Maria Montessori 1870-1952

Maria Montessori was one of the most important educational reformers of the twentieth century. Primarily through her own efforts she was able to make her method into a world-wide success. This biography contains new material about Montessori’s illegitimate son and about her longstanding relationship with the Italian dictator Benito Mussolini.

Original title
Maria Montessori 1870-1952
Marjan Schwegman

In this book, Marjan Schwegman also shows how exceptional it was for a woman at the beginning of this century to claim a patent for an invention, something which at that time was usually reserved for men.
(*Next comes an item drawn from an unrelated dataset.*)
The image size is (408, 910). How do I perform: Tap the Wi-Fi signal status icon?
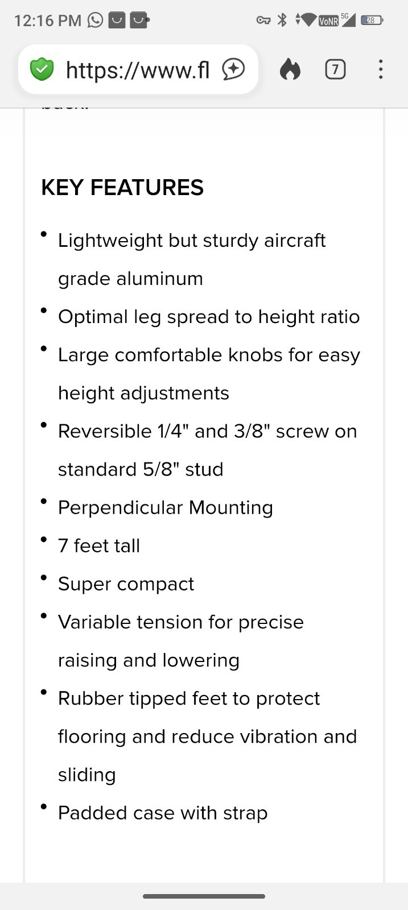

Schwegman sees Montessori in the first place as an inventor who in order to disseminate her ideas had to be strategic, ruthless, and militant. In order to realize her ambitions, Montessori relinquished her illegitimate child, a decisive experience that influenced her later ideas about love and child-rearing. When her method had caught on internationally but not yet in Italy, she tried for a long time to win Mussolini over. Although he, in turn, could use Montessori’s prestige abroad, a break was unavoidable: Montessori’s ideal of world peace and her international and universal philosophy were incompatible with fascism.
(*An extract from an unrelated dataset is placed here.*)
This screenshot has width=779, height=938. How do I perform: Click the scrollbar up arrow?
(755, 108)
The biography places Montessori in the broad perspective of her time. She was part of many movements: liberalism, Roman Catholicism, positivism, feminism, and theosophy. In her method, Montessori was able to bring together all these diverse ideas and movements. To the belief, popular at that time, that it is possible to shape the child, partly through its upbringing, Montessori added the aspect of love. In this way she developed a new theory of education with the woman as universal symbol.

Marjan Schwegman has produced an impressive achievement.

de Volkskrant

Marjan Schwegman pulls Montessori respectfully from her pedestal.

Marjan Schwegman
Marjan Schwegman is Senior Lecturer in Cultural History at the University of Maastricht. In addition, she is Special Professor of Women’s History at the University of Utrecht.